= TASK ITEM =
Repeat the listing that follows without a single change.

↓↓↓

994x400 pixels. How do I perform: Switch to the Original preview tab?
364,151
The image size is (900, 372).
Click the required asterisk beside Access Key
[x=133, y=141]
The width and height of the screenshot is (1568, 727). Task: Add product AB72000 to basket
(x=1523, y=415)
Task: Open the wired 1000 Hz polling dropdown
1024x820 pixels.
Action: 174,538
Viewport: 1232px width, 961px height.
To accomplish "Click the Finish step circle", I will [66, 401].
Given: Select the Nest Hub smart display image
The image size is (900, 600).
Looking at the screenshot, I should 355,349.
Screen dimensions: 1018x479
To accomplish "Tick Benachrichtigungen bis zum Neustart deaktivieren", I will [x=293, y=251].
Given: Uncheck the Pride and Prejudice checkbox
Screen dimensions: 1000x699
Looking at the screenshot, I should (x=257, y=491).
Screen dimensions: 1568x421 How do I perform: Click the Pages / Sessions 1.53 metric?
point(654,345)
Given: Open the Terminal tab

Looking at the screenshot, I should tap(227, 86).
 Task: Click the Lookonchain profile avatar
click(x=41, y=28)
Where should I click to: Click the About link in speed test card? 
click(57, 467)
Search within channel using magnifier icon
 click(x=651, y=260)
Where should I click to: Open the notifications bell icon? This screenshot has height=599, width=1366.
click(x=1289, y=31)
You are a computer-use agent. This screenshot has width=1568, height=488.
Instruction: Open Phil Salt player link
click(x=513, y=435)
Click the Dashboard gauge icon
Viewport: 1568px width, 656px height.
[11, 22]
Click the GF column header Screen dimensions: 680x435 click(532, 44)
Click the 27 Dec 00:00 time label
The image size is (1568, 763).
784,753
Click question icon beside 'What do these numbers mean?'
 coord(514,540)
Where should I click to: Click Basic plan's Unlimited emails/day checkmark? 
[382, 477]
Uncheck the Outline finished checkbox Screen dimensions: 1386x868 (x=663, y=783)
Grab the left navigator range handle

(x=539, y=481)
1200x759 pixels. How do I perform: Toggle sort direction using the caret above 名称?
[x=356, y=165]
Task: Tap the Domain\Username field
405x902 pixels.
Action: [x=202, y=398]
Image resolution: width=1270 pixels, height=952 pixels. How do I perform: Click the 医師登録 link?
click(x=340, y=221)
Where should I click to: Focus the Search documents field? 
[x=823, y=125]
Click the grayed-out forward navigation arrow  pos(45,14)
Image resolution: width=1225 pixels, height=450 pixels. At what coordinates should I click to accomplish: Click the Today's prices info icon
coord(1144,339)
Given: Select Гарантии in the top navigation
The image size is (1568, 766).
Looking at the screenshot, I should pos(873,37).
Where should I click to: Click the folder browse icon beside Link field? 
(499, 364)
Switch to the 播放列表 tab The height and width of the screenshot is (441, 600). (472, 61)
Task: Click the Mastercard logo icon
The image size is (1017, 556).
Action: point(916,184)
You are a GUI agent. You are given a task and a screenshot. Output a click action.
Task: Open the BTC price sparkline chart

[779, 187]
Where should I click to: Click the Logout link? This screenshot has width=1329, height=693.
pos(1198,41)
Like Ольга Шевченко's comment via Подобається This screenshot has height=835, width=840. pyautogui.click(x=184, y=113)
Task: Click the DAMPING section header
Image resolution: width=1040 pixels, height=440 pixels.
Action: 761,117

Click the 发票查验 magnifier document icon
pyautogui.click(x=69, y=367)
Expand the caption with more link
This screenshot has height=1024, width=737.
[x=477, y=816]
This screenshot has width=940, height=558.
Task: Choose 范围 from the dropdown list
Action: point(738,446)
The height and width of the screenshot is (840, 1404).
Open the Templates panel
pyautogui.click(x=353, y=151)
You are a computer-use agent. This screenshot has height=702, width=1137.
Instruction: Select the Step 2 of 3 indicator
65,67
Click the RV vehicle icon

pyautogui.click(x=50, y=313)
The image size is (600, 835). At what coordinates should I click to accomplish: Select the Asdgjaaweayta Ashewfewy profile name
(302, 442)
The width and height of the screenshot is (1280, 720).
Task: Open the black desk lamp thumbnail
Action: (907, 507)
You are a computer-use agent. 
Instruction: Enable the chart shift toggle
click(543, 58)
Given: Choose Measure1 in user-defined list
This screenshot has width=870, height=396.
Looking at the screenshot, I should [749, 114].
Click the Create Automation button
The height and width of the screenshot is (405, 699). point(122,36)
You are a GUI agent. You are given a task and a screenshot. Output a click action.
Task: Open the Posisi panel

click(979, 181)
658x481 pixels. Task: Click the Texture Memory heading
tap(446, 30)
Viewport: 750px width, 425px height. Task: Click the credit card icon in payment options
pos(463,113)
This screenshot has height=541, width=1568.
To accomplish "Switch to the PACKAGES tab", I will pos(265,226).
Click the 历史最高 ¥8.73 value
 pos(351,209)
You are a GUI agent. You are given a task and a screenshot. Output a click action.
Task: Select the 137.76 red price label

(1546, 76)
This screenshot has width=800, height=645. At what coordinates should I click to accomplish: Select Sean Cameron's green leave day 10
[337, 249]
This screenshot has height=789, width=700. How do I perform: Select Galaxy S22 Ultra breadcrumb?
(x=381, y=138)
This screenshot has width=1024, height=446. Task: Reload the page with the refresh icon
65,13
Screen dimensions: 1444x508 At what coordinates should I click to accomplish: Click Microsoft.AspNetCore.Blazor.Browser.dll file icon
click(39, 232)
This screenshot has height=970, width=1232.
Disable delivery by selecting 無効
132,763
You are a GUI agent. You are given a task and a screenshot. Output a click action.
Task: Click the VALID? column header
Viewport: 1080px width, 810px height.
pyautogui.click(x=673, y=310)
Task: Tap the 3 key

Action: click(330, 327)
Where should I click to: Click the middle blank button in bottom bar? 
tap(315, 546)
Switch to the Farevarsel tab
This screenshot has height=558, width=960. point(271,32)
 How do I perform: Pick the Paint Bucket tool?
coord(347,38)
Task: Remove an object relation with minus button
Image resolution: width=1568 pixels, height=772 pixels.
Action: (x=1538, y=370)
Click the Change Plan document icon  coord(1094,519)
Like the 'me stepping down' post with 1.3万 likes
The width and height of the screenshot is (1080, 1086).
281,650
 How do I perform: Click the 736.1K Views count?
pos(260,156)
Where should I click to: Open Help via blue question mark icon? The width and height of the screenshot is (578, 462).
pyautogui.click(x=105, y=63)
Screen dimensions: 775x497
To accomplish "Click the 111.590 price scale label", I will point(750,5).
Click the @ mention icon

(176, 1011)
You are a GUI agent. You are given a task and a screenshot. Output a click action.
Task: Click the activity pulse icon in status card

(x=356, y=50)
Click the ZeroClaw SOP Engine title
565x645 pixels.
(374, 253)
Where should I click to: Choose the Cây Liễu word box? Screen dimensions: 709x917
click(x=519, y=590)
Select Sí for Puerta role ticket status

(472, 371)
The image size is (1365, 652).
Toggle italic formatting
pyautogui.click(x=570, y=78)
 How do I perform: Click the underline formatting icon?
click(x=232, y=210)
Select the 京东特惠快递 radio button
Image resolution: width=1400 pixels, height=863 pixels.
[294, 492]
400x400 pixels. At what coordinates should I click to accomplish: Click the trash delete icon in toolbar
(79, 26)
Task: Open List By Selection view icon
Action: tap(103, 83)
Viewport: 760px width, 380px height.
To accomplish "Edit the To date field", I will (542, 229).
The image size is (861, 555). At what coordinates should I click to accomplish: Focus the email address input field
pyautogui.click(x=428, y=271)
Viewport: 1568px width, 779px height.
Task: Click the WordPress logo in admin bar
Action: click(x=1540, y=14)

↑↑↑

= EXPECTED ANSWER =
994x400 pixels. How do I perform: Switch to the Original preview tab?
364,151
The image size is (900, 372).
Click the required asterisk beside Access Key
[x=133, y=141]
The width and height of the screenshot is (1568, 727). Task: Add product AB72000 to basket
(x=1523, y=415)
Task: Open the wired 1000 Hz polling dropdown
1024x820 pixels.
Action: 174,538
Viewport: 1232px width, 961px height.
To accomplish "Click the Finish step circle", I will [66, 401].
Given: Select the Nest Hub smart display image
The image size is (900, 600).
Looking at the screenshot, I should 355,349.
Screen dimensions: 1018x479
To accomplish "Tick Benachrichtigungen bis zum Neustart deaktivieren", I will [x=293, y=251].
Given: Uncheck the Pride and Prejudice checkbox
Screen dimensions: 1000x699
Looking at the screenshot, I should (x=257, y=491).
Screen dimensions: 1568x421 How do I perform: Click the Pages / Sessions 1.53 metric?
point(654,345)
Given: Open the Terminal tab

Looking at the screenshot, I should tap(227, 86).
 Task: Click the Lookonchain profile avatar
click(x=41, y=28)
Where should I click to: Click the About link in speed test card? 
click(57, 467)
Search within channel using magnifier icon
 click(x=651, y=260)
Where should I click to: Open the notifications bell icon? This screenshot has height=599, width=1366.
click(x=1289, y=31)
You are a computer-use agent. This screenshot has width=1568, height=488.
Instruction: Open Phil Salt player link
click(x=513, y=435)
Click the Dashboard gauge icon
Viewport: 1568px width, 656px height.
[11, 22]
Click the GF column header Screen dimensions: 680x435 click(532, 44)
Click the 27 Dec 00:00 time label
The image size is (1568, 763).
784,753
Click question icon beside 'What do these numbers mean?'
 coord(514,540)
Where should I click to: Click Basic plan's Unlimited emails/day checkmark? 
[382, 477]
Uncheck the Outline finished checkbox Screen dimensions: 1386x868 (x=663, y=783)
Grab the left navigator range handle

(x=539, y=481)
1200x759 pixels. How do I perform: Toggle sort direction using the caret above 名称?
[x=356, y=165]
Task: Tap the Domain\Username field
405x902 pixels.
Action: [x=202, y=398]
Image resolution: width=1270 pixels, height=952 pixels. How do I perform: Click the 医師登録 link?
click(x=340, y=221)
Where should I click to: Focus the Search documents field? 
[x=823, y=125]
Click the grayed-out forward navigation arrow  pos(45,14)
Image resolution: width=1225 pixels, height=450 pixels. At what coordinates should I click to accomplish: Click the Today's prices info icon
coord(1144,339)
Given: Select Гарантии in the top navigation
The image size is (1568, 766).
Looking at the screenshot, I should pos(873,37).
Where should I click to: Click the folder browse icon beside Link field? 
(499, 364)
Switch to the 播放列表 tab The height and width of the screenshot is (441, 600). (472, 61)
Task: Click the Mastercard logo icon
The image size is (1017, 556).
Action: point(916,184)
You are a GUI agent. You are given a task and a screenshot. Output a click action.
Task: Open the BTC price sparkline chart

[779, 187]
Where should I click to: Click the Logout link? This screenshot has width=1329, height=693.
pos(1198,41)
Like Ольга Шевченко's comment via Подобається This screenshot has height=835, width=840. pyautogui.click(x=184, y=113)
Task: Click the DAMPING section header
Image resolution: width=1040 pixels, height=440 pixels.
Action: 761,117

Click the 发票查验 magnifier document icon
pyautogui.click(x=69, y=367)
Expand the caption with more link
This screenshot has height=1024, width=737.
[x=477, y=816]
This screenshot has width=940, height=558.
Task: Choose 范围 from the dropdown list
Action: point(738,446)
The height and width of the screenshot is (840, 1404).
Open the Templates panel
pyautogui.click(x=353, y=151)
You are a computer-use agent. This screenshot has height=702, width=1137.
Instruction: Select the Step 2 of 3 indicator
65,67
Click the RV vehicle icon

pyautogui.click(x=50, y=313)
The image size is (600, 835). At what coordinates should I click to accomplish: Select the Asdgjaaweayta Ashewfewy profile name
(302, 442)
The width and height of the screenshot is (1280, 720).
Task: Open the black desk lamp thumbnail
Action: (907, 507)
You are a computer-use agent. 
Instruction: Enable the chart shift toggle
click(543, 58)
Given: Choose Measure1 in user-defined list
This screenshot has width=870, height=396.
Looking at the screenshot, I should [749, 114].
Click the Create Automation button
The height and width of the screenshot is (405, 699). point(122,36)
You are a GUI agent. You are given a task and a screenshot. Output a click action.
Task: Open the Posisi panel

click(979, 181)
658x481 pixels. Task: Click the Texture Memory heading
tap(446, 30)
Viewport: 750px width, 425px height. Task: Click the credit card icon in payment options
pos(463,113)
This screenshot has height=541, width=1568.
To accomplish "Switch to the PACKAGES tab", I will pos(265,226).
Click the 历史最高 ¥8.73 value
 pos(351,209)
You are a GUI agent. You are given a task and a screenshot. Output a click action.
Task: Select the 137.76 red price label

(1546, 76)
This screenshot has width=800, height=645. At what coordinates should I click to accomplish: Select Sean Cameron's green leave day 10
[337, 249]
This screenshot has height=789, width=700. How do I perform: Select Galaxy S22 Ultra breadcrumb?
(x=381, y=138)
This screenshot has width=1024, height=446. Task: Reload the page with the refresh icon
65,13
Screen dimensions: 1444x508 At what coordinates should I click to accomplish: Click Microsoft.AspNetCore.Blazor.Browser.dll file icon
click(39, 232)
This screenshot has height=970, width=1232.
Disable delivery by selecting 無効
132,763
You are a GUI agent. You are given a task and a screenshot. Output a click action.
Task: Click the VALID? column header
Viewport: 1080px width, 810px height.
pyautogui.click(x=673, y=310)
Task: Tap the 3 key

Action: click(330, 327)
Where should I click to: Click the middle blank button in bottom bar? 
tap(315, 546)
Switch to the Farevarsel tab
This screenshot has height=558, width=960. point(271,32)
 How do I perform: Pick the Paint Bucket tool?
coord(347,38)
Task: Remove an object relation with minus button
Image resolution: width=1568 pixels, height=772 pixels.
Action: (x=1538, y=370)
Click the Change Plan document icon  coord(1094,519)
Like the 'me stepping down' post with 1.3万 likes
The width and height of the screenshot is (1080, 1086).
281,650
 How do I perform: Click the 736.1K Views count?
pos(260,156)
Where should I click to: Open Help via blue question mark icon? The width and height of the screenshot is (578, 462).
pyautogui.click(x=105, y=63)
Screen dimensions: 775x497
To accomplish "Click the 111.590 price scale label", I will point(750,5).
Click the @ mention icon

(176, 1011)
You are a GUI agent. You are given a task and a screenshot. Output a click action.
Task: Click the activity pulse icon in status card

(x=356, y=50)
Click the ZeroClaw SOP Engine title
565x645 pixels.
(374, 253)
Where should I click to: Choose the Cây Liễu word box? Screen dimensions: 709x917
click(x=519, y=590)
Select Sí for Puerta role ticket status

(472, 371)
The image size is (1365, 652).
Toggle italic formatting
pyautogui.click(x=570, y=78)
 How do I perform: Click the underline formatting icon?
click(x=232, y=210)
Select the 京东特惠快递 radio button
Image resolution: width=1400 pixels, height=863 pixels.
[294, 492]
400x400 pixels. At what coordinates should I click to accomplish: Click the trash delete icon in toolbar
(79, 26)
Task: Open List By Selection view icon
Action: tap(103, 83)
Viewport: 760px width, 380px height.
To accomplish "Edit the To date field", I will (542, 229).
The image size is (861, 555). At what coordinates should I click to accomplish: Focus the email address input field
pyautogui.click(x=428, y=271)
Viewport: 1568px width, 779px height.
Task: Click the WordPress logo in admin bar
Action: click(x=1540, y=14)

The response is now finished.